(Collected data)
........

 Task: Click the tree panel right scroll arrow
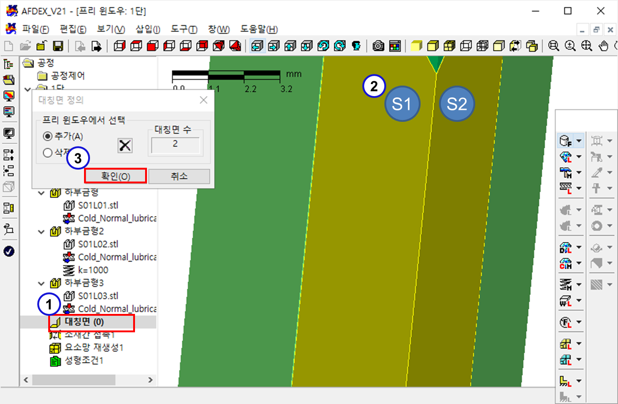150,380
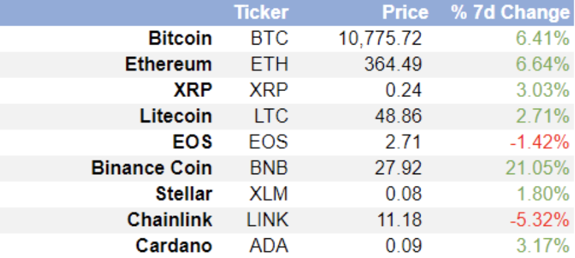Click Bitcoin price 10,775.72
Screen dimensions: 575x258
point(380,39)
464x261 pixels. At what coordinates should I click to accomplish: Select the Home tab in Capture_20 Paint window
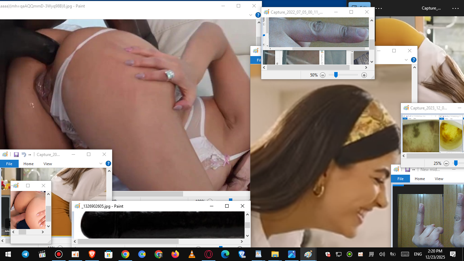(x=29, y=164)
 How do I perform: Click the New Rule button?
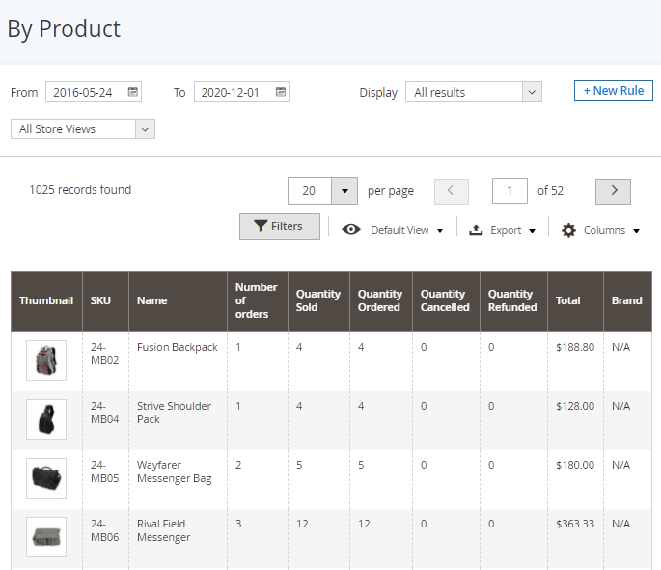click(x=614, y=91)
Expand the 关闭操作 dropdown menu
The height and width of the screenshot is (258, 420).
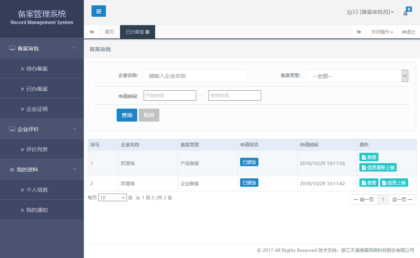[382, 32]
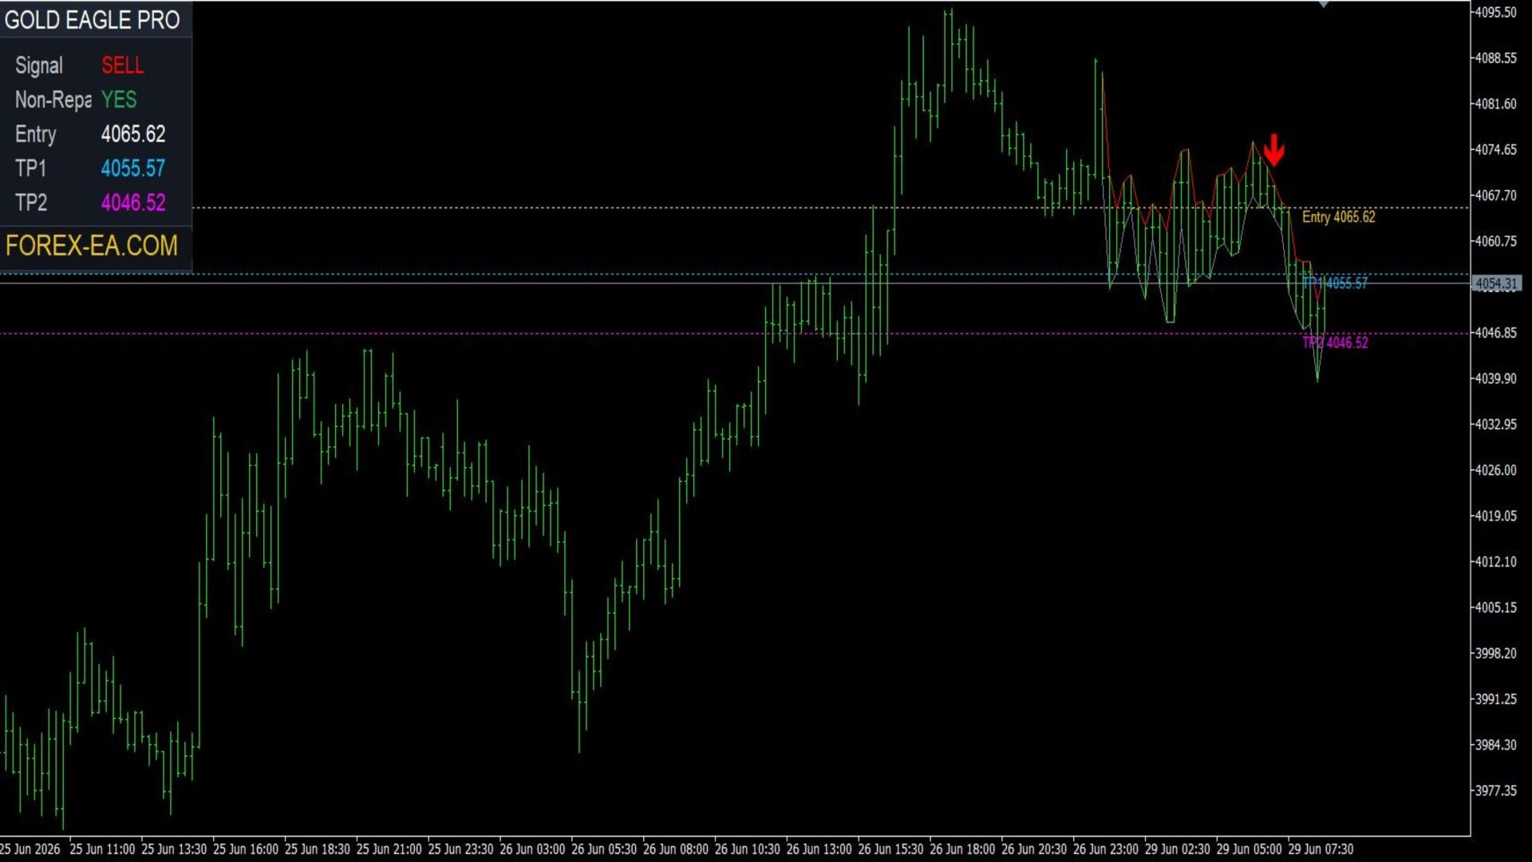This screenshot has height=862, width=1532.
Task: Click the red sell arrow signal
Action: coord(1274,149)
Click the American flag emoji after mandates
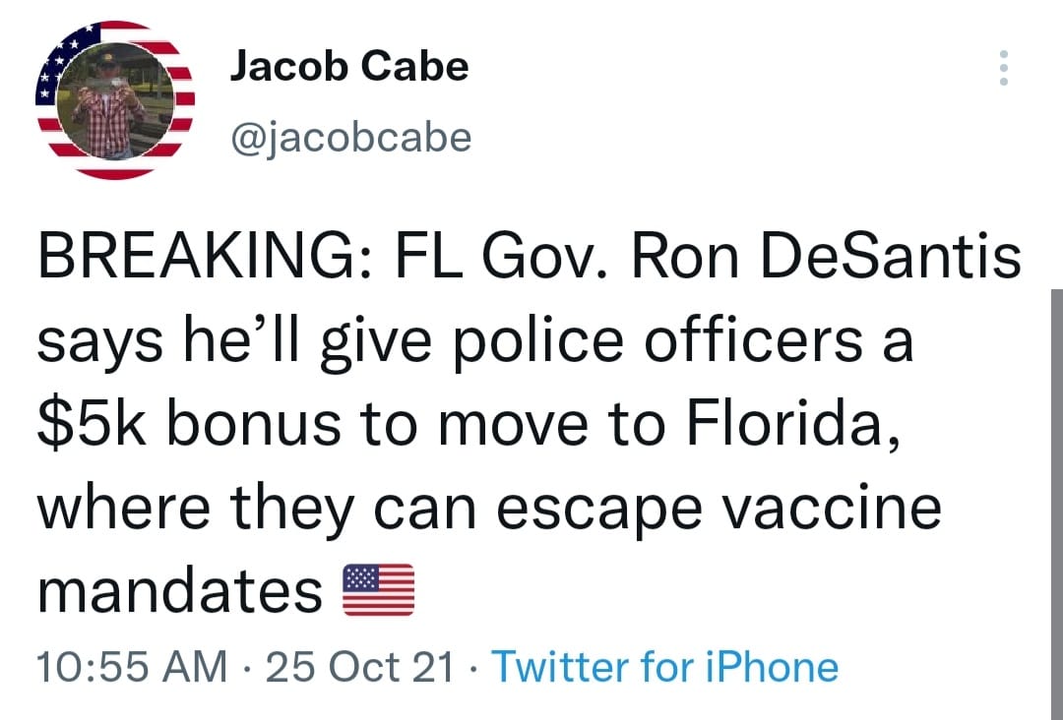The width and height of the screenshot is (1063, 720). (x=379, y=591)
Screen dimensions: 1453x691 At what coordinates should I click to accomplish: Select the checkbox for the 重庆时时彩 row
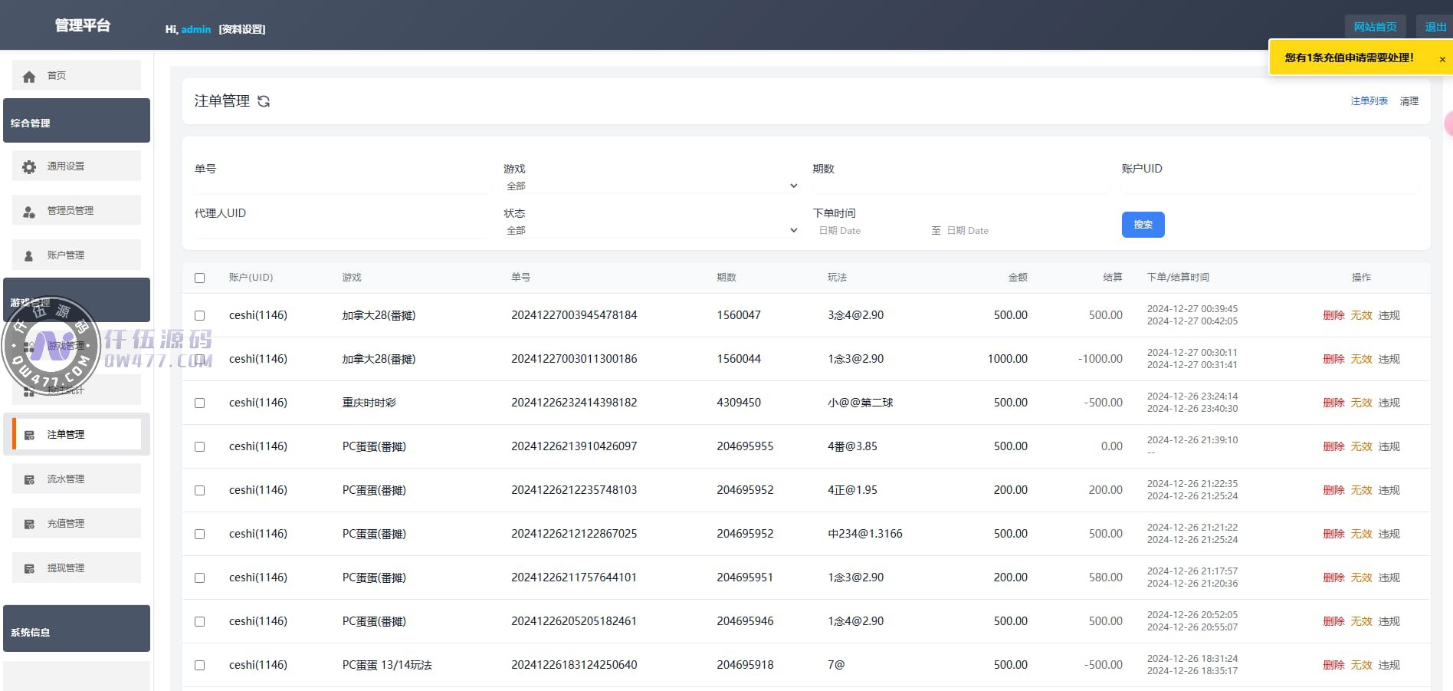[x=200, y=403]
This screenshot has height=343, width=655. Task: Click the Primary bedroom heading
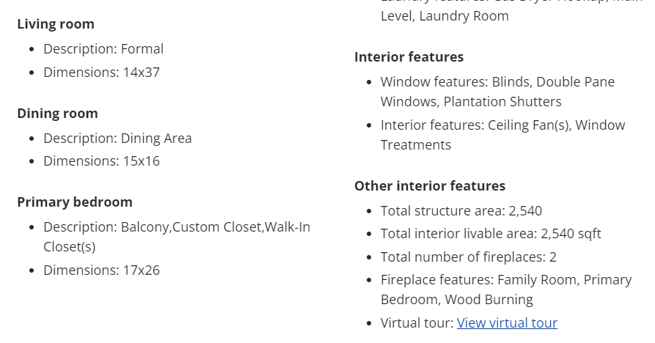[x=75, y=202]
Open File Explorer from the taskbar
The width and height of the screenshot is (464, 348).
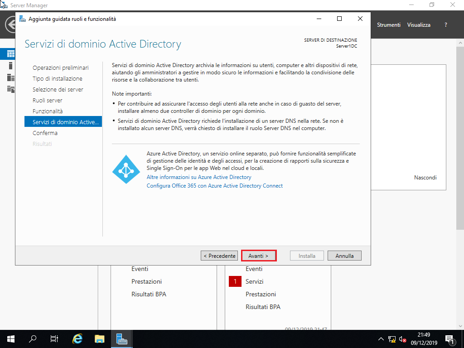[x=99, y=338]
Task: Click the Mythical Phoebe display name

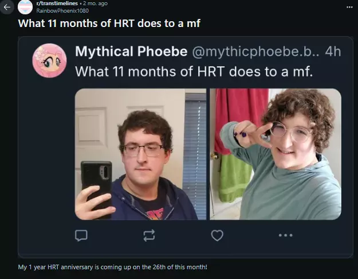Action: click(x=131, y=51)
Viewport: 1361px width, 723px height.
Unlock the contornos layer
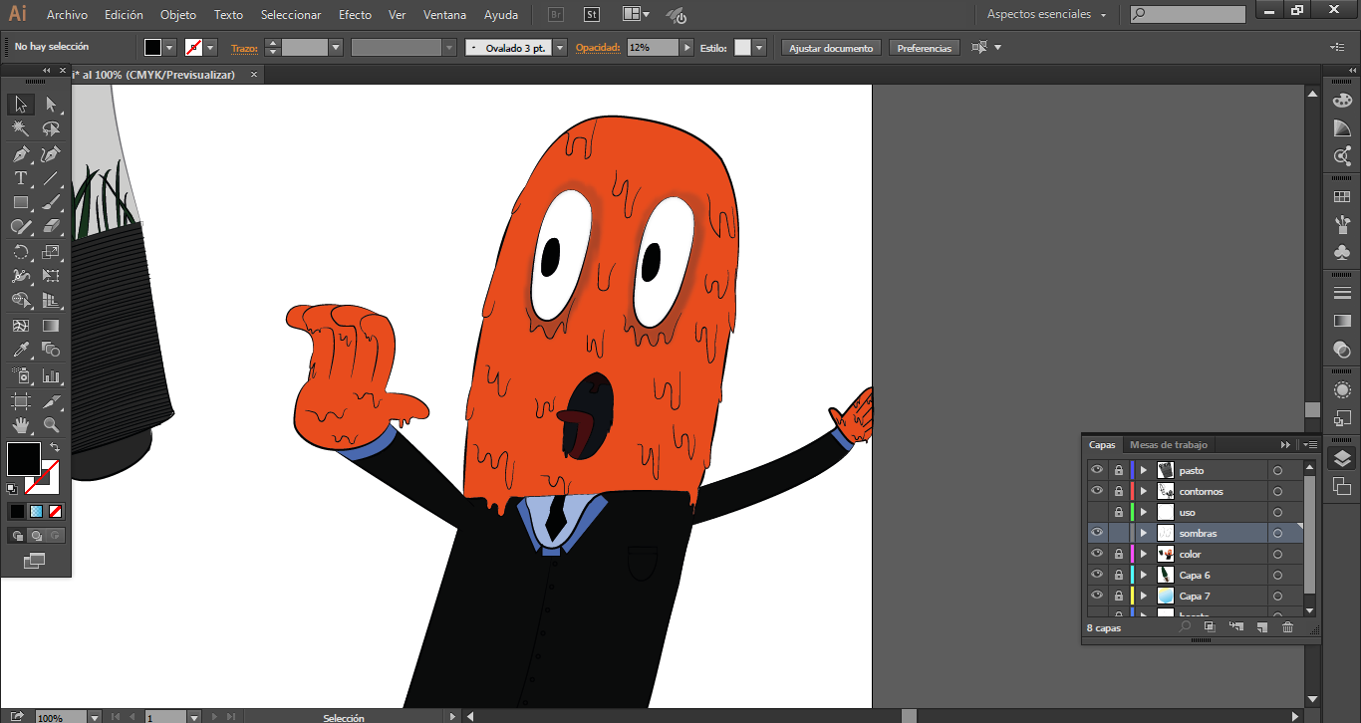pyautogui.click(x=1118, y=491)
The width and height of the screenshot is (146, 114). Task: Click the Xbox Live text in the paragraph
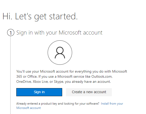click(40, 82)
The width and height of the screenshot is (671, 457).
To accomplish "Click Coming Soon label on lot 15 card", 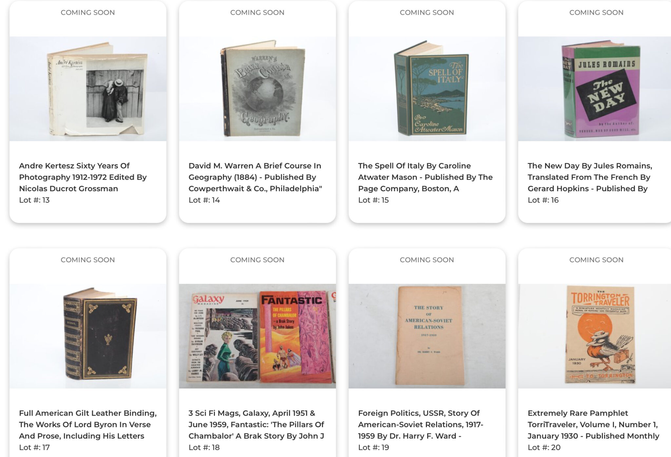I will point(427,12).
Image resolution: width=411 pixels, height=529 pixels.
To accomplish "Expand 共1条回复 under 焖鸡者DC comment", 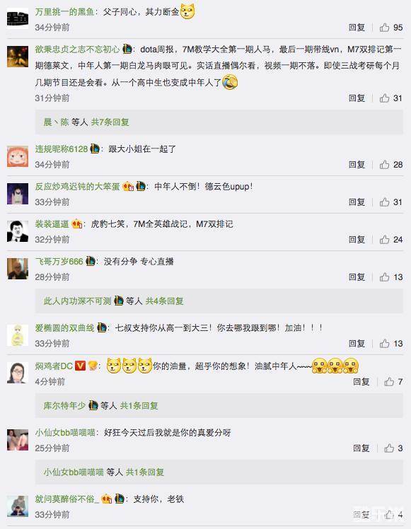I will click(x=139, y=405).
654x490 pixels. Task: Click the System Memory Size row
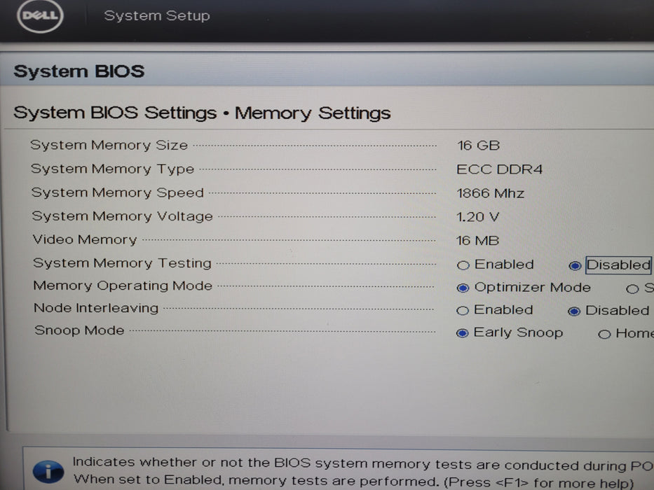[109, 145]
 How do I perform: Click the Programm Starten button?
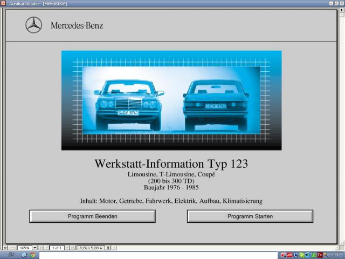[250, 216]
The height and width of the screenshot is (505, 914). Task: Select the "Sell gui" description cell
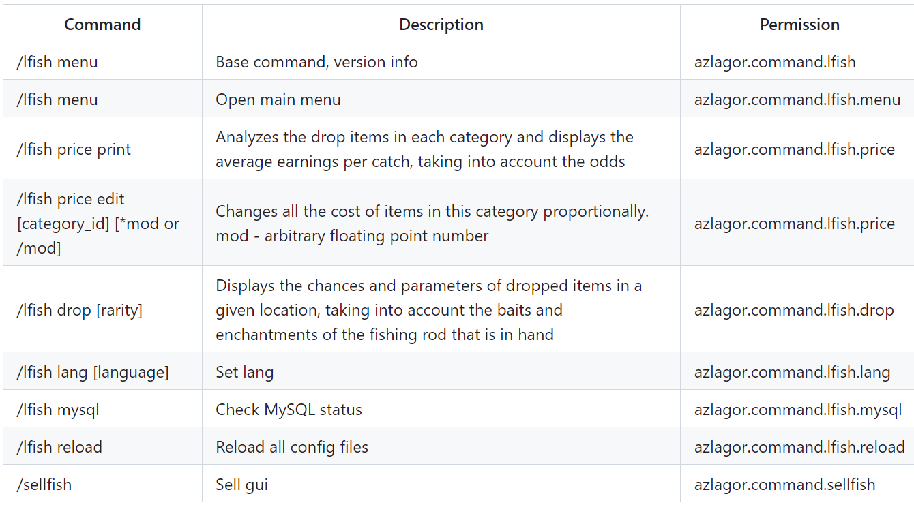[441, 485]
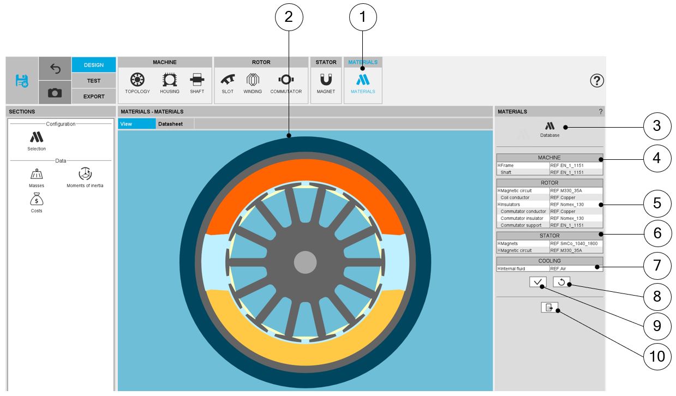The image size is (676, 396).
Task: Expand the Insulators material row
Action: 499,205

........

YOUR OBJECTIVE:
Which part of the entries opens with the line containing "Click the American flag emoji after mandates" and closes with the line containing "Open File Explorer from the taskbar"? Output that part exactly, ends included, pictures excluded.

ANSWER SECTION:
Click the American flag emoji after mandates
The width and height of the screenshot is (1063, 720). (x=379, y=591)
Screen dimensions: 1453x691 At what coordinates should I click to accomplish: Select the checkbox for the 重庆时时彩 row
[x=200, y=403]
This screenshot has height=343, width=655. Task: Click the Primary bedroom heading
[x=75, y=202]
Open File Explorer from the taskbar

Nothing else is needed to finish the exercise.